JUDY'S EAST OF THE BORDER CHILI
1-1/2 lbs. coarsely ground lean beef
3 oz. sausage, crumbled (optional, but GOOD!)
1 (16 oz) can tomatoes, chopped, with juice or use fresh tomatoes
1 (8 oz) can tomato sauce
1 can beef bullion or one cup beef stock
1 (12 oz) can beer
2 cloves garlic, minced
2 med. onions, chopped
2 jalapeno peppers, chopped (if you like it hot) or cayenne pepper to taste
3 or more Ancho chiles, or 3 Tbsp chili powder or ground chiles
2 tsp oregano
1 Tbsp whole cumin seed, toasted in skillet about 2 min., stirring often
1 Tbsp salt
Boil Anchos for 5 minutes and
let cool in water. Put 1/3 c. cooking water, and stemmed, seeded and chopped
Anchos in blender and puree. Reserve.
Saute beef, sausage, onion and garlic until meat is gray. Drain well.

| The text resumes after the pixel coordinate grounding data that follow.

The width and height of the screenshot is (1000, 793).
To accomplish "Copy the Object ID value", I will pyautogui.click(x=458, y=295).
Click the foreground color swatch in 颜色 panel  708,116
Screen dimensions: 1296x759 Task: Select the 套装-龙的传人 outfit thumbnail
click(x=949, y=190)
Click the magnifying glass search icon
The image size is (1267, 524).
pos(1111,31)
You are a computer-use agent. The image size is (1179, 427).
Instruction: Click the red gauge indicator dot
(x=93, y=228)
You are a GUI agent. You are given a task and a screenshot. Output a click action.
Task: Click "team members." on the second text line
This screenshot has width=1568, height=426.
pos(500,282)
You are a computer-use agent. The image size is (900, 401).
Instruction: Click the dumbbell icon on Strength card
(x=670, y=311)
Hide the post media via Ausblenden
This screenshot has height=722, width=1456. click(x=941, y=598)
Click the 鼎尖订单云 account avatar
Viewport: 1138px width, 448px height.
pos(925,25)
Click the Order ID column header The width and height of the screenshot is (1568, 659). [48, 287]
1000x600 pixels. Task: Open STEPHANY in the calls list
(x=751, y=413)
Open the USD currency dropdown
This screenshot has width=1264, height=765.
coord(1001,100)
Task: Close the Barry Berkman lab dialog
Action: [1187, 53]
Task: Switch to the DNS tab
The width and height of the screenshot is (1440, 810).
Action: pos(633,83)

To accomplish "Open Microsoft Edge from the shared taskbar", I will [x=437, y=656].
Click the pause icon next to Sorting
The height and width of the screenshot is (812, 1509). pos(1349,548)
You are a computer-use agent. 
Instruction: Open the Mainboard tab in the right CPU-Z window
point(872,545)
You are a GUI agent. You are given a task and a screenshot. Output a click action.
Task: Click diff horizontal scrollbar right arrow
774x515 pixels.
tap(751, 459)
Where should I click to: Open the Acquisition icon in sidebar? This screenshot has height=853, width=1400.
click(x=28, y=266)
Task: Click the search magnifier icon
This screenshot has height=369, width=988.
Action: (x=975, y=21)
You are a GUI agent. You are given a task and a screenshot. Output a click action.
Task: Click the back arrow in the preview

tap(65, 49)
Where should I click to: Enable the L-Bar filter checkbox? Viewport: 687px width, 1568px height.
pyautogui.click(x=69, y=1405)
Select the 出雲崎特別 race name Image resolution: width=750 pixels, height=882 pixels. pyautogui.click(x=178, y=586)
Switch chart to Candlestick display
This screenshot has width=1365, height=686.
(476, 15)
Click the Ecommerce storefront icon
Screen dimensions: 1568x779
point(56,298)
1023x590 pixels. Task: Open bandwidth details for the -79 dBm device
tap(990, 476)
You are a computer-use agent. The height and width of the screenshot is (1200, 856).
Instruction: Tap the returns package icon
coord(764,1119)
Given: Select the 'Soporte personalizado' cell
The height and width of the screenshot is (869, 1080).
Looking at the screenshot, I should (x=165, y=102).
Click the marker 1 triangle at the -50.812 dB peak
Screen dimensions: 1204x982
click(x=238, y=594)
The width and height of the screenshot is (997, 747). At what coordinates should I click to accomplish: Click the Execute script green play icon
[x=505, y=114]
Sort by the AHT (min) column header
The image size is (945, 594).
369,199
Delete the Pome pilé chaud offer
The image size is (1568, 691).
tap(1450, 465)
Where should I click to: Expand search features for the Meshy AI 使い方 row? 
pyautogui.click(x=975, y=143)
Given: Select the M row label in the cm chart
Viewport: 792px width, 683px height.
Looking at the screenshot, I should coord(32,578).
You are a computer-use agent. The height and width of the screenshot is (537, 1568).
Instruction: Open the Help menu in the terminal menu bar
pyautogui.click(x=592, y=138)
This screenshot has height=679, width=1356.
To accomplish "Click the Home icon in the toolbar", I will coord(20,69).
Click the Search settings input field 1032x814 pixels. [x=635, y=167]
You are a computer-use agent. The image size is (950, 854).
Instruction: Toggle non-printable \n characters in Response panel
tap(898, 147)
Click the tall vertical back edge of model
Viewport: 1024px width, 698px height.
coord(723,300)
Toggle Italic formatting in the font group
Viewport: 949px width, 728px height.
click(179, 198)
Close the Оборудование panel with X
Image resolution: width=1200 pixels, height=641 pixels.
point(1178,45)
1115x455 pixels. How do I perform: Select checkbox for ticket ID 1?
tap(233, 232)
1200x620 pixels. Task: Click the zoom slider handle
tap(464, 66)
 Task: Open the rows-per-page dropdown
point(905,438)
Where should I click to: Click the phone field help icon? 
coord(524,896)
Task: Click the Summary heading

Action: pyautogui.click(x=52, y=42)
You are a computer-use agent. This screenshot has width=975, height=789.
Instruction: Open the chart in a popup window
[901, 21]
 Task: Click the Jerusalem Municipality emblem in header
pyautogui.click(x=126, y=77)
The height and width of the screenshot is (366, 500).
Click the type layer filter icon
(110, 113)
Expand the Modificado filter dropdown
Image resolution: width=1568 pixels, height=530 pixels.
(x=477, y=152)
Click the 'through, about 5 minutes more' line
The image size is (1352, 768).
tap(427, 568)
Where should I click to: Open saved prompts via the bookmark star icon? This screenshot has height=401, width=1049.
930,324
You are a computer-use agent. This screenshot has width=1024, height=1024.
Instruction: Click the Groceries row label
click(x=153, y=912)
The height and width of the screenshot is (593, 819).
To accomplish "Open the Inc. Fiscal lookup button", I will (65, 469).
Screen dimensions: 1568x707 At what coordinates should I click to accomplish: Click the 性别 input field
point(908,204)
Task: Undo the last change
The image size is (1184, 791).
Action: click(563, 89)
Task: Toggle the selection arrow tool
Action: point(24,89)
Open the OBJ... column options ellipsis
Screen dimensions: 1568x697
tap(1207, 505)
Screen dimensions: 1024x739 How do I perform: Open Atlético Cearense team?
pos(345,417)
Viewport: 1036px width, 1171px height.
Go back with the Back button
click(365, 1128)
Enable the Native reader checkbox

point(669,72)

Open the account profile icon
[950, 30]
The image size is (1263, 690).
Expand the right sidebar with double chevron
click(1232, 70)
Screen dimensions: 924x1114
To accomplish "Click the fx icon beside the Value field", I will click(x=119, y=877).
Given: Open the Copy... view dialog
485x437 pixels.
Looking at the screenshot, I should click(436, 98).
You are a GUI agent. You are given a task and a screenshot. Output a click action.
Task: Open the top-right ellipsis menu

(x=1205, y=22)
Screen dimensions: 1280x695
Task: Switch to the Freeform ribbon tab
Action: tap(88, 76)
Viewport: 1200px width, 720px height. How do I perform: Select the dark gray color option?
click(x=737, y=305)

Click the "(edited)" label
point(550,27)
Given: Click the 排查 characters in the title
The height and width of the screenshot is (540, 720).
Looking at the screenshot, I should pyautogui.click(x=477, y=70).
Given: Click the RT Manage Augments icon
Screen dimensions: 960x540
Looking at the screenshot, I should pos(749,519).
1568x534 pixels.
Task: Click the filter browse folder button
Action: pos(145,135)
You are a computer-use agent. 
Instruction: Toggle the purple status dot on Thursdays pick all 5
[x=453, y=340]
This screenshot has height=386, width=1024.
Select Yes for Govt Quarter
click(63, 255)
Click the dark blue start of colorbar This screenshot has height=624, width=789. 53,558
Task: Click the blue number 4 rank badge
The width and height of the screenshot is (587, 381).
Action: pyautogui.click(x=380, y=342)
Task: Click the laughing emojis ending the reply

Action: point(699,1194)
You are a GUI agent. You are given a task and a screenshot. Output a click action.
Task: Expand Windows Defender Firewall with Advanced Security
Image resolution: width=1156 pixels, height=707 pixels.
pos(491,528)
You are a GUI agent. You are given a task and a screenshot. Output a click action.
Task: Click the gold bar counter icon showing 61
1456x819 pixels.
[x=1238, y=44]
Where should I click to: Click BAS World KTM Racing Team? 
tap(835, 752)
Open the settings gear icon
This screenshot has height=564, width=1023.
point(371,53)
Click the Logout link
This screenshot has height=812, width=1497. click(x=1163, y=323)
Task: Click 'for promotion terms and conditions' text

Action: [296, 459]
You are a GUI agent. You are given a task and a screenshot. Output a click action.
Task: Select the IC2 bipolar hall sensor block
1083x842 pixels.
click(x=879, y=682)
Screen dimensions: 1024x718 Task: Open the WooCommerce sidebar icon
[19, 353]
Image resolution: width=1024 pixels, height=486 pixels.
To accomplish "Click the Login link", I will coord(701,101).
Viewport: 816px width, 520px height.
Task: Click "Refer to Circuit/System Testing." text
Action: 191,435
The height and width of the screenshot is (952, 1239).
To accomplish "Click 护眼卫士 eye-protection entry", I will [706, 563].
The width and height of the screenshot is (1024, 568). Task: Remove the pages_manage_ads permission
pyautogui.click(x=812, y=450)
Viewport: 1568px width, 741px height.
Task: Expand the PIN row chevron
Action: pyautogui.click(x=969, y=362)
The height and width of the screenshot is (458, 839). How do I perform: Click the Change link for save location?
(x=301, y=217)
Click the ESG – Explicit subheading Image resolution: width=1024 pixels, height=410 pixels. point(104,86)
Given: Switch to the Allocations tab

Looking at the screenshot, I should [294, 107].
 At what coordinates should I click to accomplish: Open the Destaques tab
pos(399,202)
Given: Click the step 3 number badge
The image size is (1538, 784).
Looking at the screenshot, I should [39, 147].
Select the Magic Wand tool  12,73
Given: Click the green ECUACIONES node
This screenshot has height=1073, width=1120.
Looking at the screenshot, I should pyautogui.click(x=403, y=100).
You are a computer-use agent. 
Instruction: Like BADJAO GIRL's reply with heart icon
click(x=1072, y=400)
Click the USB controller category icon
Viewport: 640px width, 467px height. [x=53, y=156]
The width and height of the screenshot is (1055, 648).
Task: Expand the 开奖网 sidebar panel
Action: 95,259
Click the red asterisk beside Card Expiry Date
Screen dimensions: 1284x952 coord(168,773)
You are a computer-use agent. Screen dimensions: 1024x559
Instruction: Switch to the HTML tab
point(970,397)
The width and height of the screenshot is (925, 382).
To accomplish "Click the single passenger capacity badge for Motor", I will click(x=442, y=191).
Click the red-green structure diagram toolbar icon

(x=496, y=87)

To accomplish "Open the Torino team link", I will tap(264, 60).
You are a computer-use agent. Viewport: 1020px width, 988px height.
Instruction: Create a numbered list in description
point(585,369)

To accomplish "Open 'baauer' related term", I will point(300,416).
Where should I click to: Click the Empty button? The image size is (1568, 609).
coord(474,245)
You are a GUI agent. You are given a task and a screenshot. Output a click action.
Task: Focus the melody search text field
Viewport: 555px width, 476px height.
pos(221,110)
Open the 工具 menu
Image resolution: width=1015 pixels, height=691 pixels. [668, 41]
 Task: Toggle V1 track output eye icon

Place in crockpot. Add Anchos or chili powder and rest of ingredients
and cook on low for 5 hrs. At this point I add 3-4 cups cooked pinto beans,
or 2 (15 oz) cans, drained. (I use Bush's Hot Chili Beans and do not drain
them.) Cook another 60 minutes. Add a little masa harina and water paste
if chili is too thin.
Serve with grated Jack cheese on top, jalapeno cornbread, salsa and chips,
and a salad.
JALAPENO CORNBREAD
1-1/4 cups cornmeal mix
1/4 cup self-rising flour
1/2 tsp soda
1 cup buttermilk
2 eggs, beaten
1/4 cup oil
1 (8 oz) can creamed yellow corn
2 jalapeno peppers, minced
1/4 cup chopped onion
1-1/2 cups (6 oz) shredded Cheddar cheese
Preheat oven to 400 degrees. Put 1 - 2 Tbsp. oil in black skillet, if available. Or 9" square pan, or 7 x 11" pan. Put skillet in oven to heat for a few minutes. Combine dry ingredients. Mix wet ingredients. Combine all and mix just till moistened. Pour in hot skillet or pan. Bake for about 30 minutes, or until golden brown. Serve hot.